7) I've been looking at sites trying to learn how to read the headers and isolate the offending IP, and isolate the sender if possible.

8. OpSecShellShocked- Thanks for your analysis. I recognize this as a vulnerability, so I rarely use my email address as a user name in other places, however I admit that I'm sure it has occurred accidently because of carelessness or the default nature of some websites. I don't use that password for such cases, I use another password which I try to apply to all such instances. As mentioned earlier, I did use this password on unrelated sites, but haven't used it for years on the sites I've since signed up to.

9. I don't want to upgrade- only as last resort. It may sound childish, but every upgrade or security update, whether Ubuntu or windows frequently caused problems with computer freezes, loss of function of some programs or reduced function. The old and cheap character of my components are an admitted likely cause IMO. Yet my system always seems to work so smoothly when I don't accept updates or security fixes, so I haven't used them for years.

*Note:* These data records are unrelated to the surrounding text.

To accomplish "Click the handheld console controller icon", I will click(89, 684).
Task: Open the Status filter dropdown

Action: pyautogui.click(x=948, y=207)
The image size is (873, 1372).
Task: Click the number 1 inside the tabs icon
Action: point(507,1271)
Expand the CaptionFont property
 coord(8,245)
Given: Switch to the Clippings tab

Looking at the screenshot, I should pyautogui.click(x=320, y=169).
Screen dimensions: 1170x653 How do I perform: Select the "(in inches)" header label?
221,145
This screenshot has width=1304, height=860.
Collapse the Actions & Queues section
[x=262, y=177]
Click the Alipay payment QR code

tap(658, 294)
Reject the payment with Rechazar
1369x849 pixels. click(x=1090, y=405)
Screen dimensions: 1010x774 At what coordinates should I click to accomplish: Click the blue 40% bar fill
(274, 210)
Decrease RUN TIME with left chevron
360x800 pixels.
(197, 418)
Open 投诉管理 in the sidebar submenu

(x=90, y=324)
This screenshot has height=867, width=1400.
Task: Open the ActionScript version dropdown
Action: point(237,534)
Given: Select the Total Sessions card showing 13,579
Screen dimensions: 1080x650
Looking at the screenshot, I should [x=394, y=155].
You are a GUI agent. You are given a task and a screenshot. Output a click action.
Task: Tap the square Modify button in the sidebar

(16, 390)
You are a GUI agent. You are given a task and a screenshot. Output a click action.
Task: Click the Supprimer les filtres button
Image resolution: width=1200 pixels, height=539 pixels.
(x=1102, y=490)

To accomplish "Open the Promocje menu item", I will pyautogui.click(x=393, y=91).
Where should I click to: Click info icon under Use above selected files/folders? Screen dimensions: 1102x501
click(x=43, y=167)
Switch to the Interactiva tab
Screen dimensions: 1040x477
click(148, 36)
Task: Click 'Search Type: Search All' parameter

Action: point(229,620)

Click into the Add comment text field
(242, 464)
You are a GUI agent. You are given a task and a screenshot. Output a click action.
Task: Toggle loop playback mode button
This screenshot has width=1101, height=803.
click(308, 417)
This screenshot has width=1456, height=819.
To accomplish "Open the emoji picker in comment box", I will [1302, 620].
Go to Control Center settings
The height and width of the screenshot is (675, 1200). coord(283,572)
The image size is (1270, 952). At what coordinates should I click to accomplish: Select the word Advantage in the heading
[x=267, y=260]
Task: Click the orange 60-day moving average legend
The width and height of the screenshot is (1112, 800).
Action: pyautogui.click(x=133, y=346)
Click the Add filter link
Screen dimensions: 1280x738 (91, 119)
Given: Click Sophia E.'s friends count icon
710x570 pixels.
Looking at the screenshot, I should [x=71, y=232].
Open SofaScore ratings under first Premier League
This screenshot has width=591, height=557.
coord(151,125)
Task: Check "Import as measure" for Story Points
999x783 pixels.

I think I can still get around 183 MB of updates for this system, I'd rather upgrade. Upgrading usually takes a week or two to get all the hardware functioning properly again. As I'm not a geek, or proficient in this OS, I spend upgrade hours perusing these forums or googling or posting questions as I've done here to get the upgrade working. I'd rather spend these last few days of mild Ohio fall weather preparing my home for the colder season. I don't bank online or pay bills online so I'm not concerned with being financially ruined due to breach, but I don't like strangers in the house, and am enraged a goon got in and used my account to spam friends and acquaintances.